Надо бы уже привыкнуть, но я все же обиделся на такое явное пренебрежение: если не можешь сделать, позвони и скажи! Да что значит не мочь? Работы на полчаса. На питье и болтовню со своей богемной публикой тратит каждый день больше. Мыслимо ли представить, чтобы я отказал ей в такой мелкой просьбе?

Но я и невольно беспокоился: вдруг она заболела, хуже — попала под машину? Все бывает. Я на нее злюсь, а она в это время в больнице! Так себя растравил, что почти уверился, что что-то случилось: ну не может же быть, чтобы она настолько мною пренебрегла! В конце концов, если отбросить более теплые чувства, существует элементарная благодарность: я ей сколько раз доставал лекарства. Конечно, никогда ей об этом не напоминаю, но было же.

Позвонил. Подошла сразу. Жива, ходит — уже хорошо.

Умения устраивать сцены мне не дано — поневоле приходится быть ироничным.

— А, привет. Рад, что ты все-таки жива, и, может быть, даже здорова.

— Здравствуй. Нет, не здорова.

Да и голос не тот! Ирония с меня сразу слетела.

— А что такое?!

— Да всякие неприятности.

Если захочет, сама расскажет, а мне выспрашивать невозможно: я же всем своим поведением подчеркиваю, что она независима, и я не похож на традиционного ревнивца.

— Семейные или художественные?

У нее сложности с родителями.

— Да всякие. Потом расскажу. Не по телефону.

— Так, может, сейчас приехать?!

— Нет, потом. Я засыпаю: заглотнула три порошка димедрола. Завтра позвоню.

Услышав про димедрол, я почти успокоился. Все ясно: опять богема, опять всю ночь не спала, поддала — вот и неприятности. С похмелья она все видит в черном свете. И точно, на другой день говорила здоровым голосом:

— Все уже в порядке.

— Что же было?

— Так, ерунда.

Вежливо поговорили обо всем понемногу. Сказала, что сейчас очень занята, а на той неделе обязательно зайдет, или я к ней, или куда-нибудь пойдем. Все. Ни слова о моей просьбе.

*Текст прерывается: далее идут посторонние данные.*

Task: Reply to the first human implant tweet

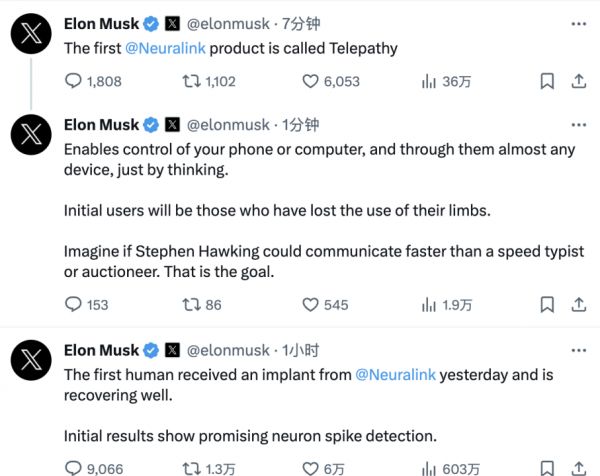Action: pos(73,467)
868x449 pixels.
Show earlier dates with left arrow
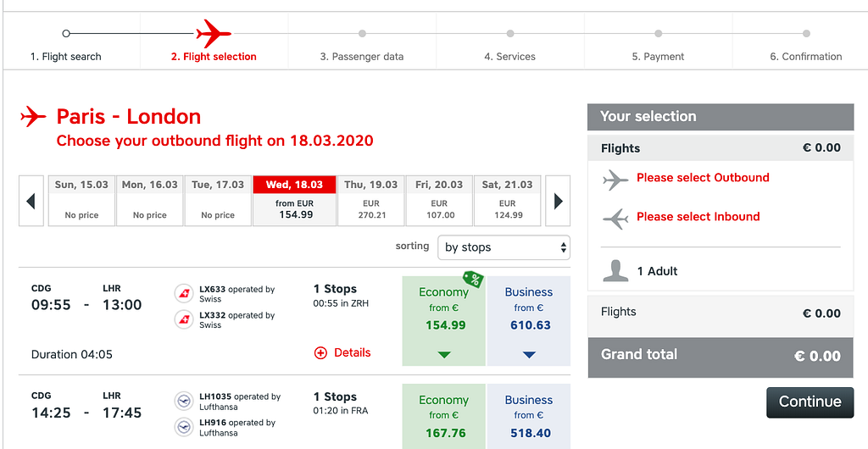pos(31,201)
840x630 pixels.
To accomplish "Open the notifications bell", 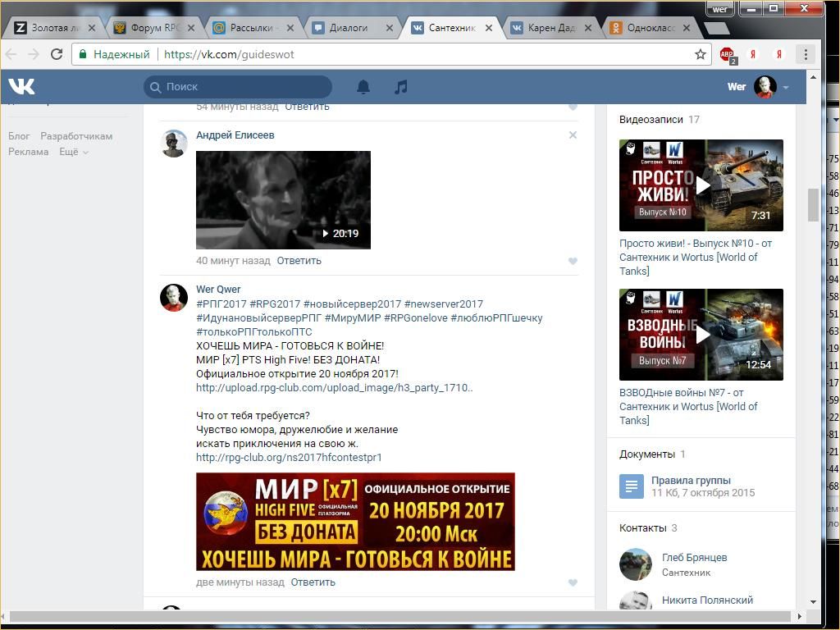I will pos(363,86).
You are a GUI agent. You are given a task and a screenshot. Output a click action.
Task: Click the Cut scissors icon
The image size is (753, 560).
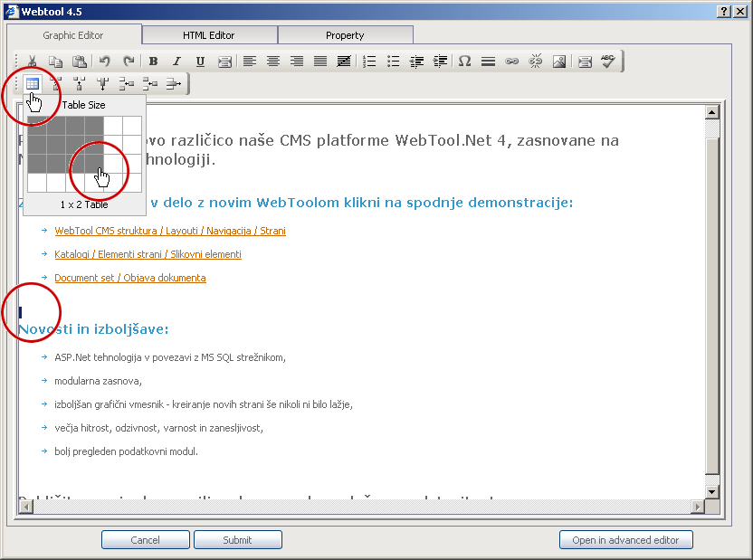[x=32, y=62]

Самое было время устроить объяснение. Высказать все. Что не могу больше выносить вечное пренебрежение. Что не имеет значения, люблю ли ее до сих пор или нет, но подаю в отставку. Что, если она даже согласится когда-нибудь за меня замуж, то не нужно мне такого рассудочного согласия (может же она после долгих колебаний решить, что я буду холить и лелеять ее бережнее всех, и потому следует вручить мне себя, как вручают ценный приз), что самое жалкое положение, в котором может оказаться мужчина: стать влюбленным мужем вежливо-равнодушной жены…

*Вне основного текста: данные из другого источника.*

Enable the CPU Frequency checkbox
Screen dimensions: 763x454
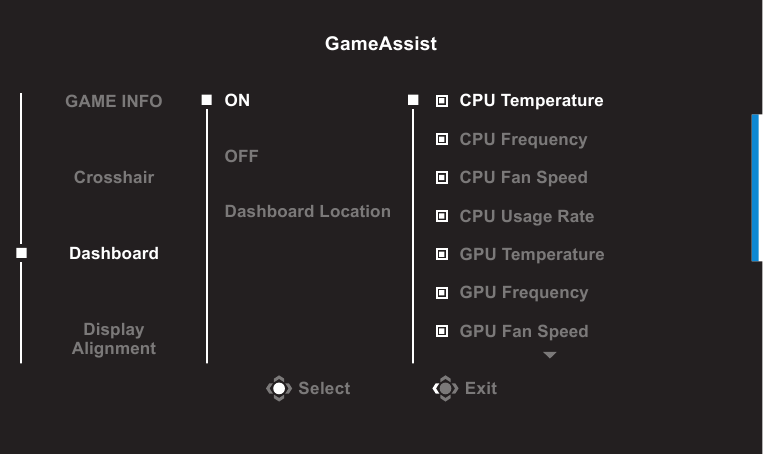pyautogui.click(x=442, y=139)
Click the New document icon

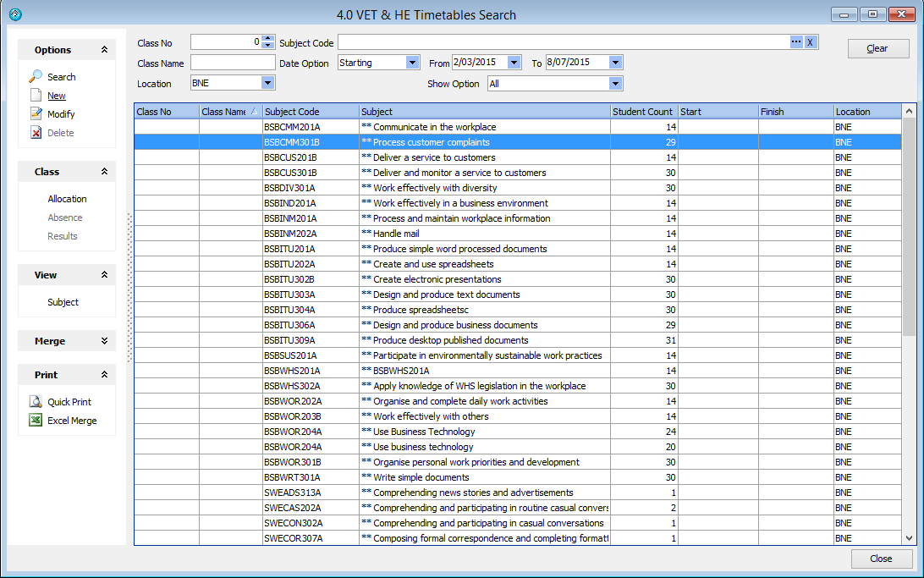[x=36, y=96]
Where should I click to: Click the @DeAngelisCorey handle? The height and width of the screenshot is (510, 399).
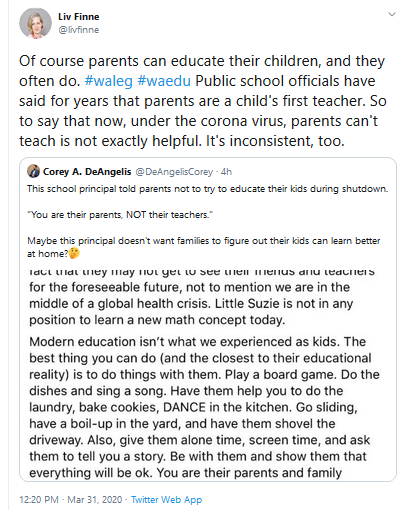click(x=174, y=172)
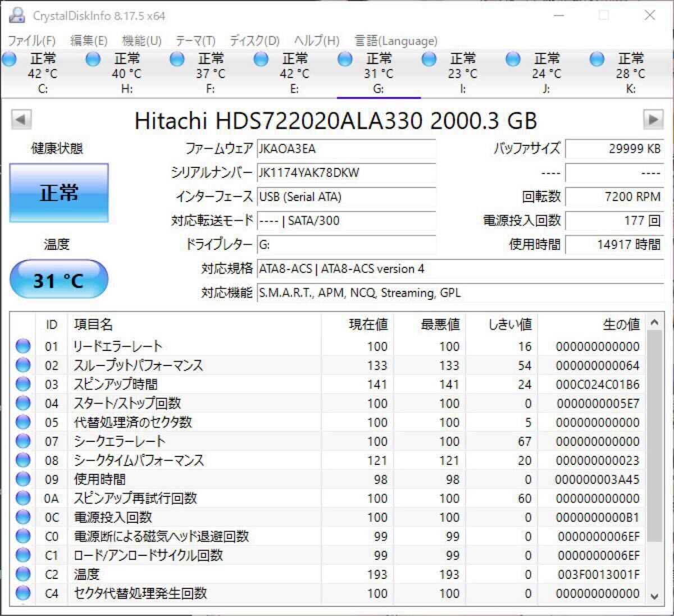Select drive H: status icon

point(93,59)
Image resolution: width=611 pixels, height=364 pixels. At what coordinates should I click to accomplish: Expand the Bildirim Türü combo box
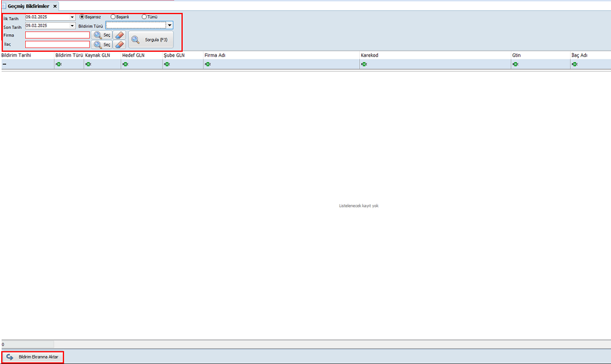tap(169, 26)
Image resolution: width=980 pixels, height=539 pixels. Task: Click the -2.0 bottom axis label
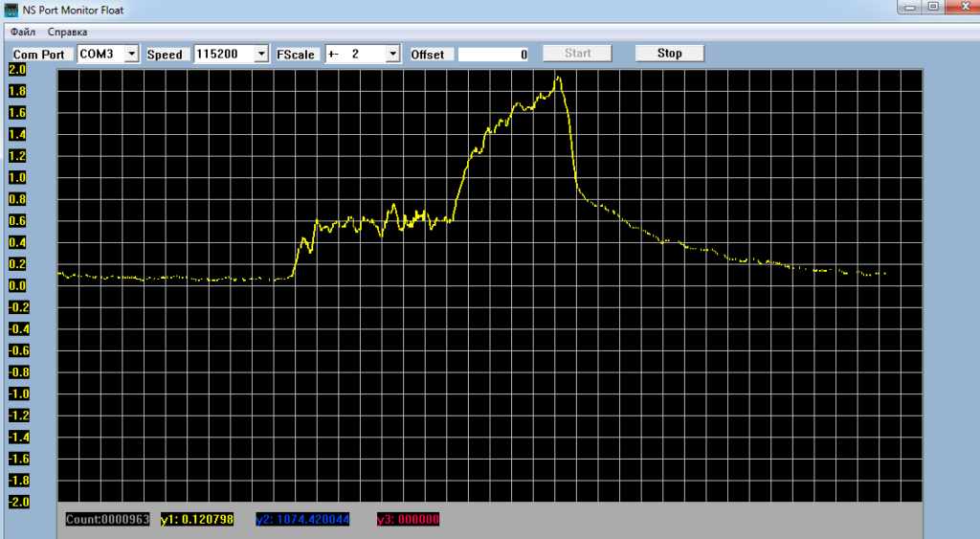coord(17,503)
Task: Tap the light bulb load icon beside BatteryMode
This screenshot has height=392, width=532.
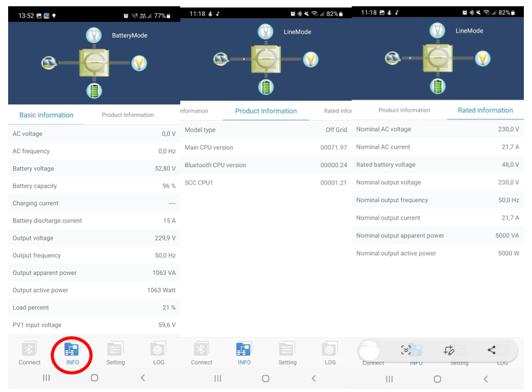Action: click(x=138, y=63)
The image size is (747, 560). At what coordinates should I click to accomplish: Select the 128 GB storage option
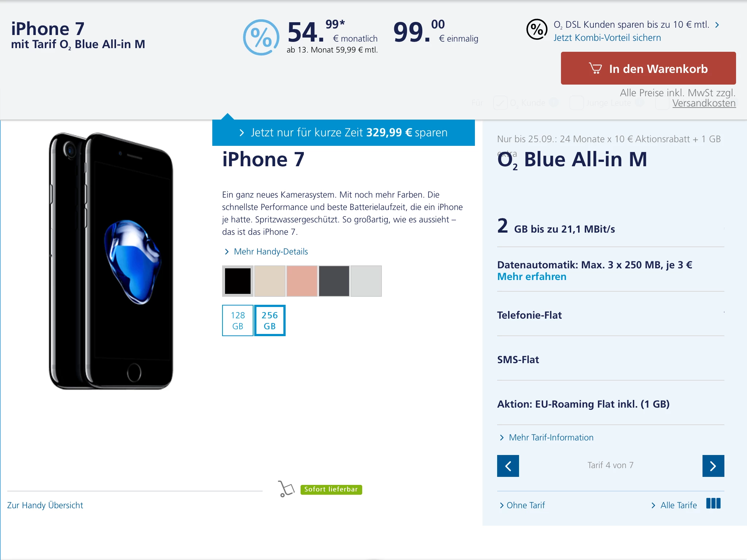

Многое можно было бы сказать. И что-то произошло бы! Либо мы бы порвали окончательно, либо она бы и слезах прибежала ко мне… (Ну уж вообразил: в слезах!) Во всяком случае, прервалось бы теперешнее мучительное положение. Но не могу. Все должно пониматься без слов. Мне нужна женщина, которая бы меня любила и, следовательно, имела бы достаточно воображения, чтобы понять мое состояние. Наперекор всему, я не теряю надежды, что ею станет Надя. Но для этого она должна все понять. Самостоятельно. Если я ей объясню, я убью надежду, потому что, стань она после объяснения нежна и чутка, я не поверю, я подумаю, что просто научил ее, как себя вести, чтобы выглядеть любящей. Нет ничего жальче вымоленной любви, и умолять о ней — самое нелепое занятие.

А ведь совсем недавно самому казалось, что излечился. И вот опять. Любовь одолевает как малярия — приступами.

Конечно, Надя не поймет и не переменится. И лучше всего тихо отдалиться — без объяснений. Звонить и встречаться все реже, и наконец исчезнуть совсем.

* * *

Я не звоню, жду, когда Надя сделает первый шаг, считаю себя обиженным. А что, если и она ждет и считает себя обиженной? Как представлю, что она подбегает к каждому звонку, а потом разочарованно вздыхает, делается мучительно жалко ее…

Но нет, на самом деле это я подбегаю к каждому звонку.

* * *

А может, мне приятно быть обиженным, лелеять свои обиды?! Вот что было бы противно!

* * *

Из заключения следователя (вычитал в юридическом юморе типа «нарочно не придумаешь»):

«При осмотре установлено: на лице у потерпевшей видны следы побоев, но, принимая во внимание то, что на шее имеется пятно, сходное с отпечатком поцелуя, в возбуждении уголовного дела отказать».